Tarefas:
• 1. Reproduza fielmente o trecho da crítica que começa em "A transposição da" e vai até "à tela grande.".
• 2. Quais atores do elenco a crítica cita entre parênteses?

──────── Texto selecionado ────────

A Voz Suprema do Blues - Crítica

 

A transposição da energia e da troca entre público-elenco dos palcos para o ritmo, a montagem e toda a complexidade de linguagem de uma produção cinematográfica são a prova final para uma boa adaptação do teatro à tela grande.  

Nesse sentido, A Voz Suprema do Blues, de George C. Wolfe, baseado na peça de August Wilson datada de 1984, se sai muito bem a partir do momento em que adere a um escopo reduzido, contando assim uma história bastante enxuta, funcional e que não corre o risco de se perder ou entregar-se a clichês. De maneira concisa e sem mais delongas, compreendemos em que o roteiro de Ruben Santiago-Hudson irá focar muito rapidamente: em menos de dez minutos, mais ou menos. Numa introdução em flashback, já somos apresentados aos conflitos que permearão a trama – a tensão sexual entre Levee (o finado Chadwick Boseman) com a dançarina Dussie Mae (Taylour Paige), a desconfiança de seus colegas de banda Toledo (Glynn Turman), Cutler (Colman Domingo) e Slow Drag (Michael Potts), além, claro, de seu atrito com Ma Rainey (Viola Davis), por conta do desejo de estrelato do mesmo -, além de, após isso, em poucos diálogos, entende-se também a relação problemática envolvendo o dono de gravadora Mel Sturdyvant (Jonny Coyne), Raney e seu agente Irvin (Jeremy Shamos).

Por outro lado, essa escolha de um filme “pequeno” – tanto em trama e seu escopo quanto de tempo de duração – e que se atém muito ao material fonte, acaba por impedir que a história cresça e ultrapasse a barreira do texto de origem teatral.

──────── Registros selecionados ────────

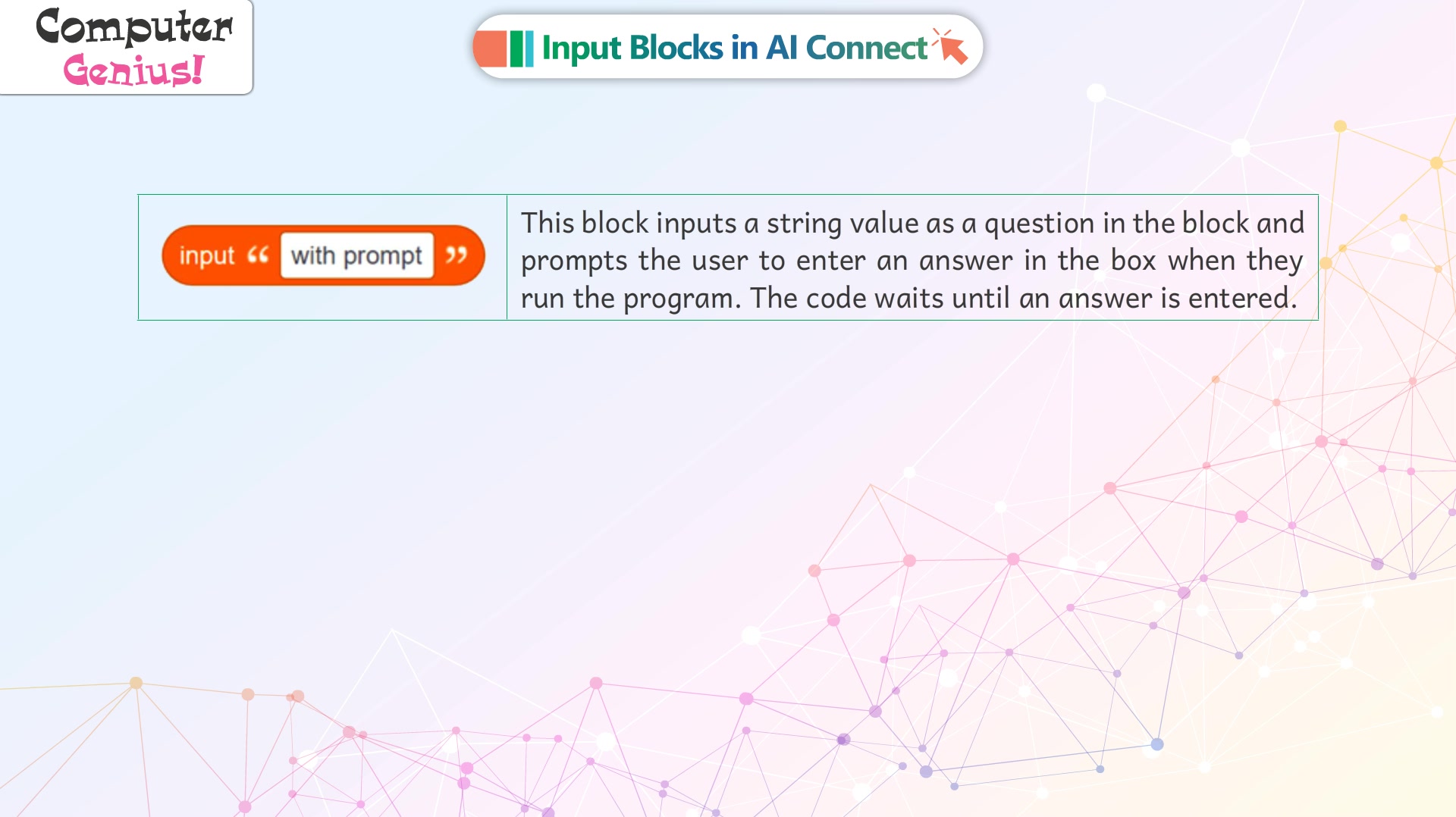1456x817 pixels.
Task: Click "run the program" in the description
Action: click(627, 299)
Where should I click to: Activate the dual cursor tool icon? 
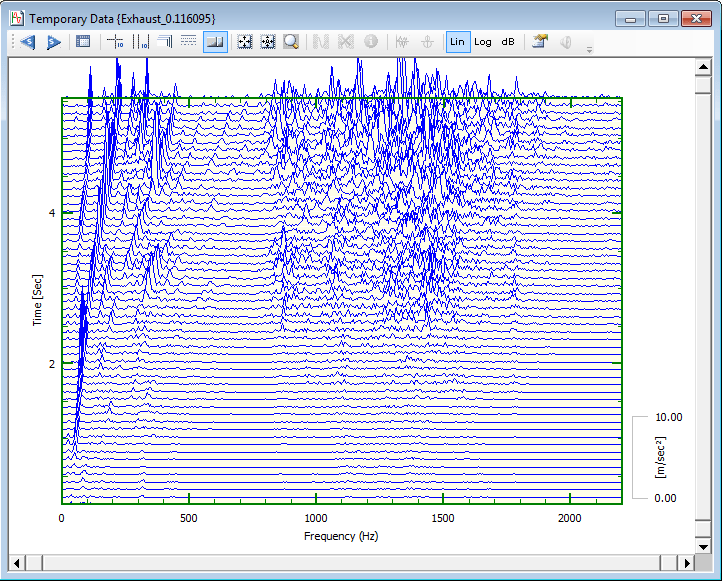coord(140,42)
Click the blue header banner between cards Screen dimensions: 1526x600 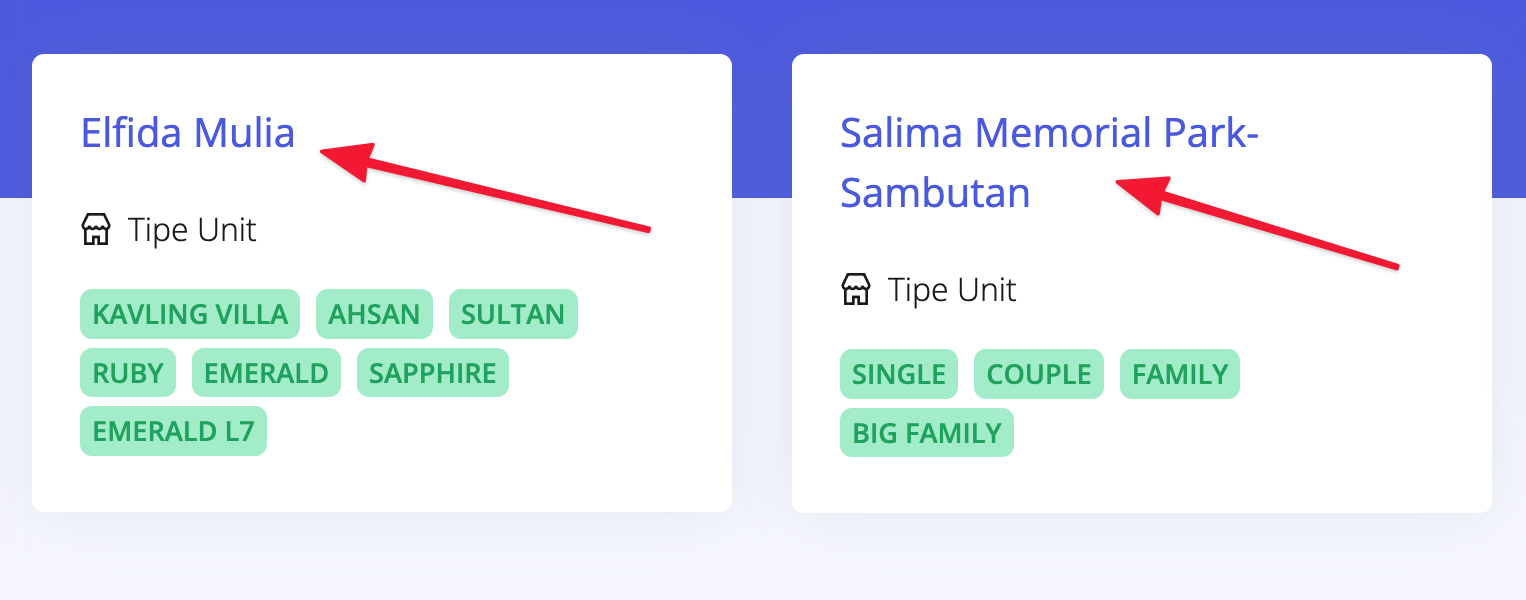click(x=762, y=100)
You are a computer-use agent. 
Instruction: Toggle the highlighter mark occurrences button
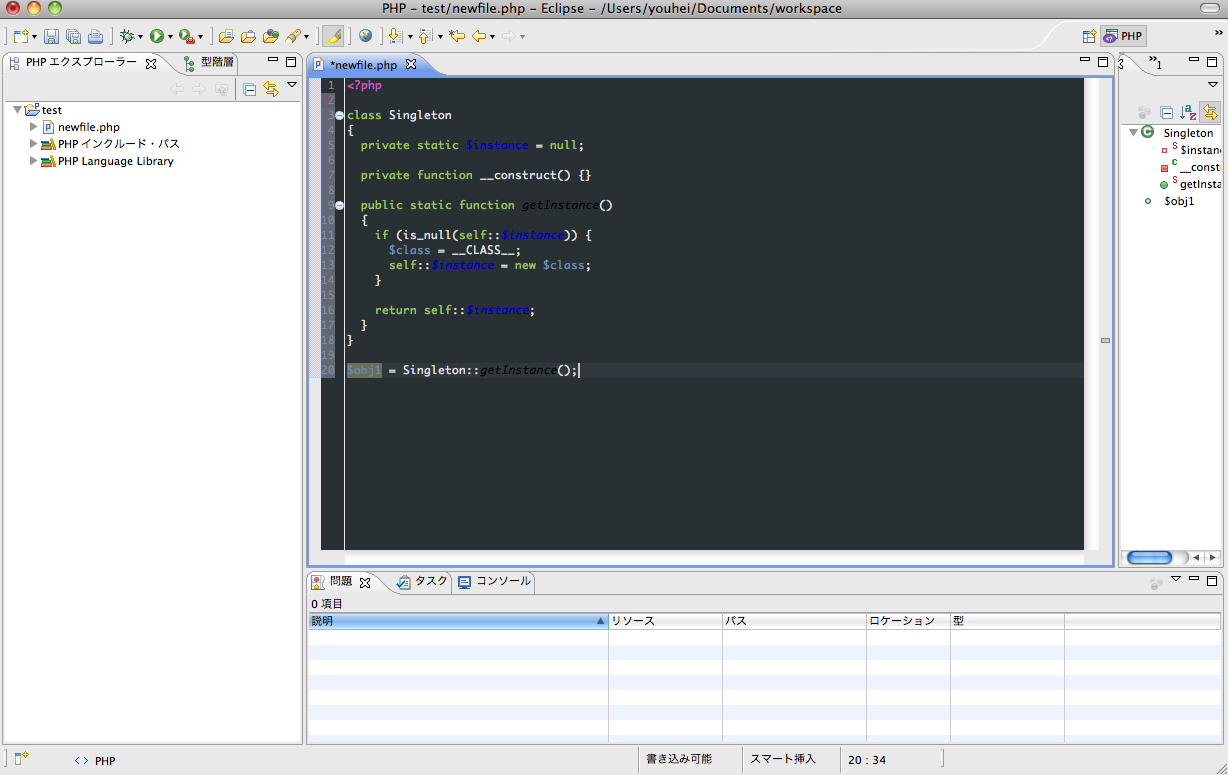tap(333, 36)
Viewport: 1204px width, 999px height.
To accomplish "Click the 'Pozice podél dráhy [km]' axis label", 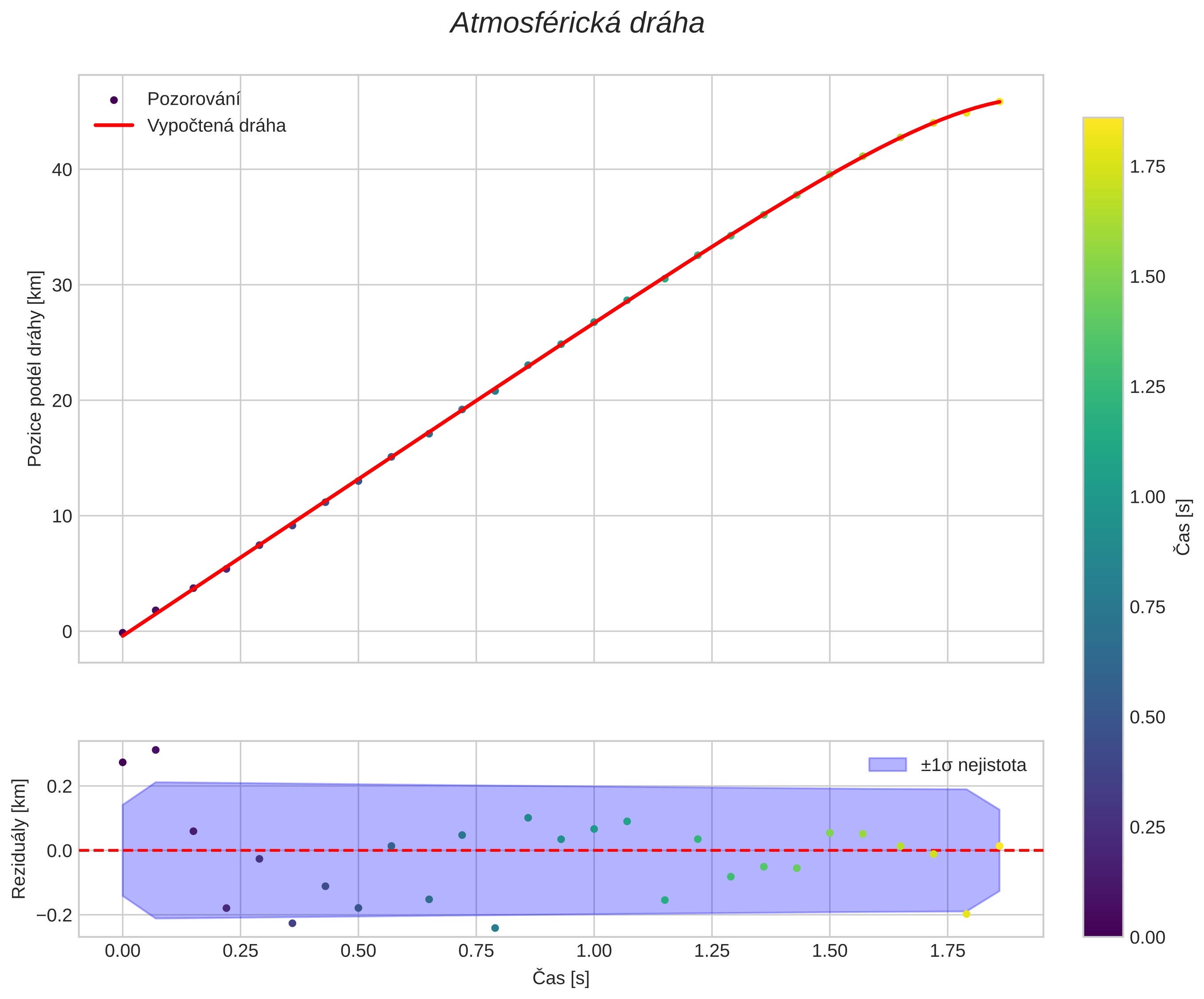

────────

Respostas escritas:
• 1.
A transposição da energia e da troca entre público-elenco dos palcos para o ritmo, a montagem e toda a complexidade de linguagem de uma produção cinematográfica são a prova final para uma boa adaptação do teatro à tela grande.

• 2. Chadwick Boseman, Taylour Paige, Glynn Turman, Colman Domingo, Michael Potts, Viola Davis, Jonny Coyne e Jeremy Shamos.